*** STORED DATA Section Begins ***
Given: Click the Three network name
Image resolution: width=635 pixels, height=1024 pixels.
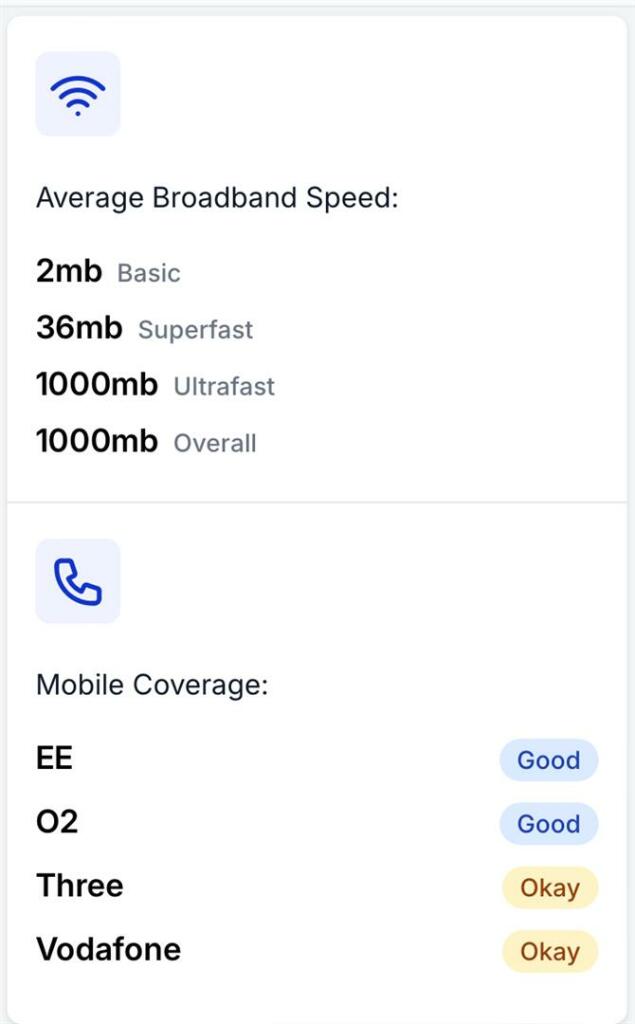Looking at the screenshot, I should pos(80,886).
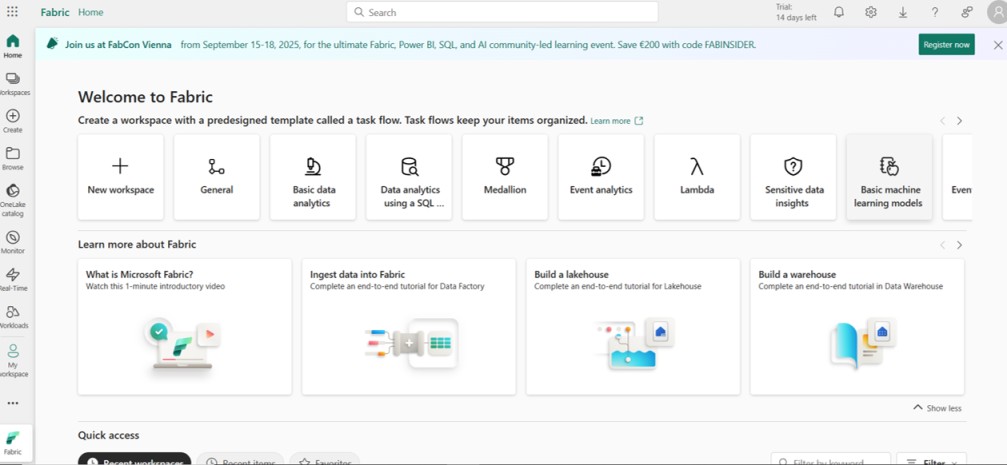Open the notifications bell icon
1007x465 pixels.
pos(839,12)
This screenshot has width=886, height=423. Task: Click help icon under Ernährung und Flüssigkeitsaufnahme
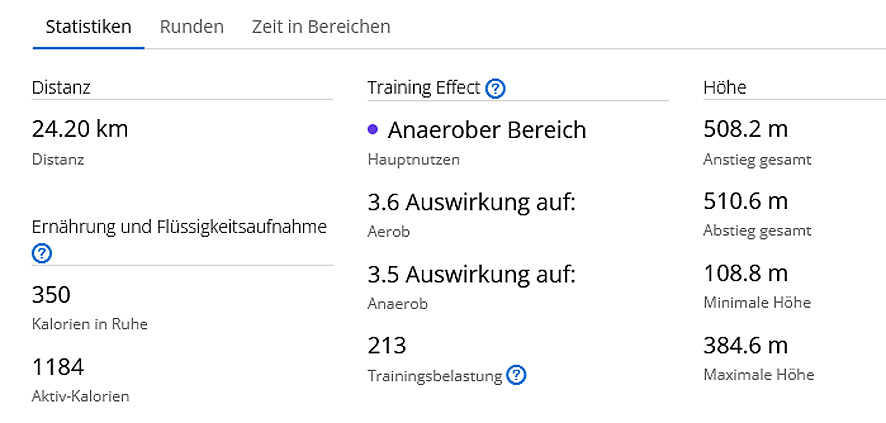[x=42, y=254]
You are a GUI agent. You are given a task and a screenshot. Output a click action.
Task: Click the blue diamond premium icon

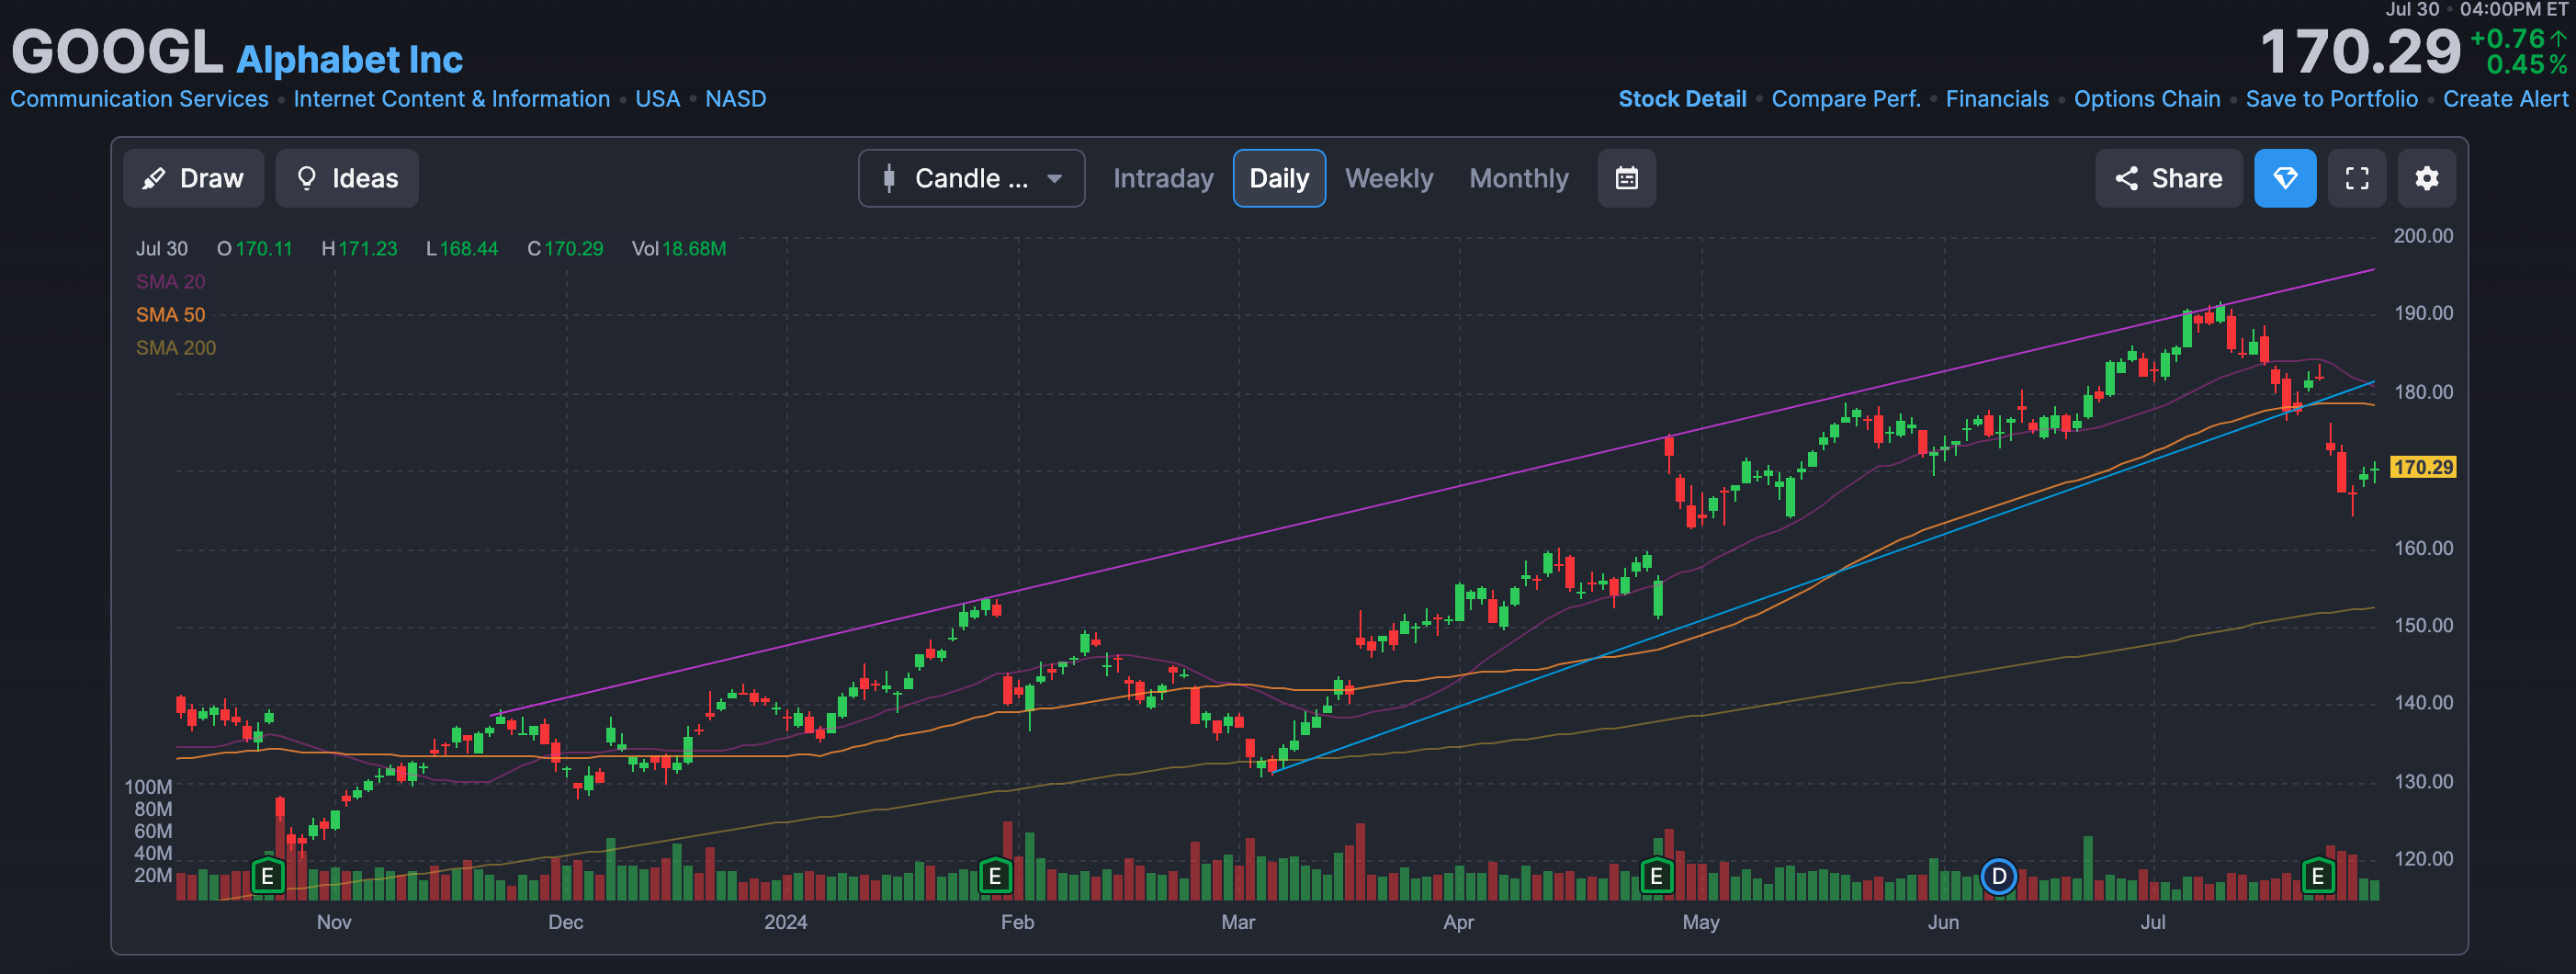pyautogui.click(x=2284, y=178)
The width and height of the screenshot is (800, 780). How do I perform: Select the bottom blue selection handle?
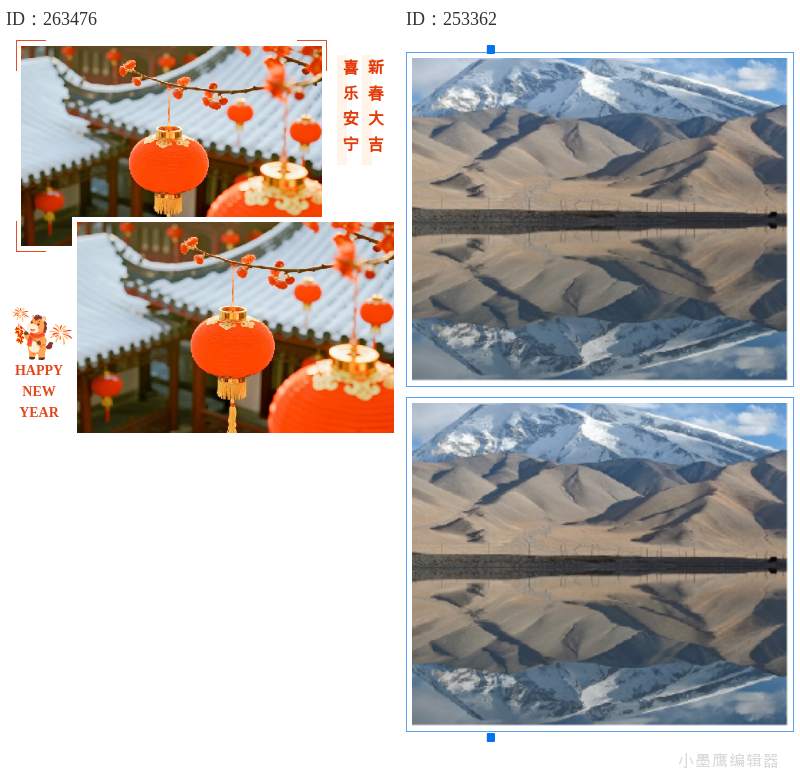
*** STORED DATA Section Ends ***
=== ACTIVITY ===
Set down the records again verbatim, with no pictures.

=== WRITTEN ANSWER ===
Given: Click the Three network name
Image resolution: width=635 pixels, height=1024 pixels.
Looking at the screenshot, I should pos(80,886).
Open the notifications bell icon
1007x465 pixels.
pos(839,12)
This screenshot has width=886, height=423. Task: Click help icon under Ernährung und Flüssigkeitsaufnahme
[x=42, y=254]
You are a GUI agent. You are given a task and a screenshot. Output a click action.
Task: Click the blue diamond premium icon

pyautogui.click(x=2284, y=178)
The width and height of the screenshot is (800, 780). How do I perform: Select the bottom blue selection handle?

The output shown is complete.